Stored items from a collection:
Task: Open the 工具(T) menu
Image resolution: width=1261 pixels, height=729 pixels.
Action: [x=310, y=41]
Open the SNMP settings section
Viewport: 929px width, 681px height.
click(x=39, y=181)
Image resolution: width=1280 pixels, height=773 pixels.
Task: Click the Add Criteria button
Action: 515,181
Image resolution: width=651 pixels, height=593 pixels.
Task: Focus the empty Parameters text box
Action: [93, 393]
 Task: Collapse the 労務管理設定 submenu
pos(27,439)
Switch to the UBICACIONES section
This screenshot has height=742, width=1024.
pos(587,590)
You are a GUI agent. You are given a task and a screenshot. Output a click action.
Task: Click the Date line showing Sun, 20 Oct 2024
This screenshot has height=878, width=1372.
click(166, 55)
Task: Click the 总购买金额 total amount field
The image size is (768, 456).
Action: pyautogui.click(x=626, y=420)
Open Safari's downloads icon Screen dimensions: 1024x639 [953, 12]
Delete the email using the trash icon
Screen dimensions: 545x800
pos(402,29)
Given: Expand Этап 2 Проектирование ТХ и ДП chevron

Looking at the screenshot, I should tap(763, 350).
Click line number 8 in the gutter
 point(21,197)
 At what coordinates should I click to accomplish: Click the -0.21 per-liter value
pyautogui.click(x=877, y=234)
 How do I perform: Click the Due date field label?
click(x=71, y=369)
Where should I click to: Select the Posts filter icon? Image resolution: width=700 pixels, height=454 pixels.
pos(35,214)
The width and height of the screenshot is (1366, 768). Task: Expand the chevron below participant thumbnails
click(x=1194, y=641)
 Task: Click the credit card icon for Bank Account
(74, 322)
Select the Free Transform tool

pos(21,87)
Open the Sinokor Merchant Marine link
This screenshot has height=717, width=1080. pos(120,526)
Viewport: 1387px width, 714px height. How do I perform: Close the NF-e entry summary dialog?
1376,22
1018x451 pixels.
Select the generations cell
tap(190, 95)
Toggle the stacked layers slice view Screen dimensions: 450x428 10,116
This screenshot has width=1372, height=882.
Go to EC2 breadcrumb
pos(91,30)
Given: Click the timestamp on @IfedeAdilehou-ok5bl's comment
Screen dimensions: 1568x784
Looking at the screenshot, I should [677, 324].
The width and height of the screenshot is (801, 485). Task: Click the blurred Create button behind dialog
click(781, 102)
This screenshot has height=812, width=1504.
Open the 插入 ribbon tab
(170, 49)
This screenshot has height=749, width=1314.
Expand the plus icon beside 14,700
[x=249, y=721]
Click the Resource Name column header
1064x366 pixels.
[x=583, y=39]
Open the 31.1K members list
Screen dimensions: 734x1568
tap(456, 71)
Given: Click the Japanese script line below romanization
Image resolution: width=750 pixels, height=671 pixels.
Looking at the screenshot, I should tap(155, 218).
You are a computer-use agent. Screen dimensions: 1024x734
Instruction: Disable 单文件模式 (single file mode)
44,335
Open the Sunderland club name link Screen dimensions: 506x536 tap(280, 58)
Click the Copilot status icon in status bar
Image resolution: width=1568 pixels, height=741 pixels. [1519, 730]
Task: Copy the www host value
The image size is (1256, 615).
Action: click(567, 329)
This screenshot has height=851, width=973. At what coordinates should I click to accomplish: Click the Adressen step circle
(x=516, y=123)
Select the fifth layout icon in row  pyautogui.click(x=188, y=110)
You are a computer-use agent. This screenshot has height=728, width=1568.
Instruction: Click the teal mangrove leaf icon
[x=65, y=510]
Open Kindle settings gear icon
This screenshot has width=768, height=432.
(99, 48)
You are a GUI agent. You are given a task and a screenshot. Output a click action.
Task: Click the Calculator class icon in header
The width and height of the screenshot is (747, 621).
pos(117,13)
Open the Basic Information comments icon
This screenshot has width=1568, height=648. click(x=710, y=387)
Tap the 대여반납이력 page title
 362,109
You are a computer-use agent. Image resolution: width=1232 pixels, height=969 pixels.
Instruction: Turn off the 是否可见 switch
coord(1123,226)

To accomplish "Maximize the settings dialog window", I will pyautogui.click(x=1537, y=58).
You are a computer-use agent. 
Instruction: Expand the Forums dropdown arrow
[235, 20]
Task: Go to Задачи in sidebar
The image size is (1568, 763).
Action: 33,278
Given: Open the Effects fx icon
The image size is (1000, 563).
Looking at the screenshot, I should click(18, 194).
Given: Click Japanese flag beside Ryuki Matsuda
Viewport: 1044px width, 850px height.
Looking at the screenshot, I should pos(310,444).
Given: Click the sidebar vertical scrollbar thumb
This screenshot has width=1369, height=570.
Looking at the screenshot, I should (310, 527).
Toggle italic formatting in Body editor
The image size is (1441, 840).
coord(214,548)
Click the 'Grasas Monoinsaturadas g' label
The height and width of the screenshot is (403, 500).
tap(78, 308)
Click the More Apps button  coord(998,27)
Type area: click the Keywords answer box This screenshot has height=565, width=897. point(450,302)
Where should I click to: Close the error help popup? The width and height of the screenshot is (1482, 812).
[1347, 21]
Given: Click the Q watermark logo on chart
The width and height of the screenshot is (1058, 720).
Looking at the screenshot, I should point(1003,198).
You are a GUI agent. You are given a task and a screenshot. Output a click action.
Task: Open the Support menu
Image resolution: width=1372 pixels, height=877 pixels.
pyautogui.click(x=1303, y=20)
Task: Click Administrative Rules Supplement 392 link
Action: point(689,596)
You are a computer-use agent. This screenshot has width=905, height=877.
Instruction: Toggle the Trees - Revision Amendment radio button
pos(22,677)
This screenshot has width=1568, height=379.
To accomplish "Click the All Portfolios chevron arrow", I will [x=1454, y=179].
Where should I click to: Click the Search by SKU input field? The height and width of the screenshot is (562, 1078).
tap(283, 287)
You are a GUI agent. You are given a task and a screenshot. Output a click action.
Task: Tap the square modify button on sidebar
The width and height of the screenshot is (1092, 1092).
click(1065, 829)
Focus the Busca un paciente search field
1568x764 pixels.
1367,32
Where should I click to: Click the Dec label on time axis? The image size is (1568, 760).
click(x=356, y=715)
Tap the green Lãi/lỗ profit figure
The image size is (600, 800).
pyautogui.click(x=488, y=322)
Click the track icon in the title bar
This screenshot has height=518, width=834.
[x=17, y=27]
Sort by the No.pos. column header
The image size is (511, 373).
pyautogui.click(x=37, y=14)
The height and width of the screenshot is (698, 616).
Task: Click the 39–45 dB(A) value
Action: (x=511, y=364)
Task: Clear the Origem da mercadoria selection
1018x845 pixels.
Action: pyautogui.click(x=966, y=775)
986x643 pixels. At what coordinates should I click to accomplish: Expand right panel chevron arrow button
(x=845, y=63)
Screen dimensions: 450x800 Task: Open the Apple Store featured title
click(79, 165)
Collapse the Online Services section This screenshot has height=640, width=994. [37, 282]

- _Exercise prompt_:
Reproduce only the lines above, starting at the line with "Viewport: 1387px width, 714px" and ending at the line with "This screenshot has height=749, width=1314.", exactly as written.

- _Task output_:
Viewport: 1387px width, 714px height. How do I perform: Close the NF-e entry summary dialog?
1376,22
1018x451 pixels.
Select the generations cell
tap(190, 95)
Toggle the stacked layers slice view Screen dimensions: 450x428 10,116
This screenshot has width=1372, height=882.
Go to EC2 breadcrumb
pos(91,30)
Given: Click the timestamp on @IfedeAdilehou-ok5bl's comment
Screen dimensions: 1568x784
Looking at the screenshot, I should [677, 324].
The width and height of the screenshot is (801, 485). Task: Click the blurred Create button behind dialog
click(781, 102)
This screenshot has height=812, width=1504.
Open the 插入 ribbon tab
(170, 49)
This screenshot has height=749, width=1314.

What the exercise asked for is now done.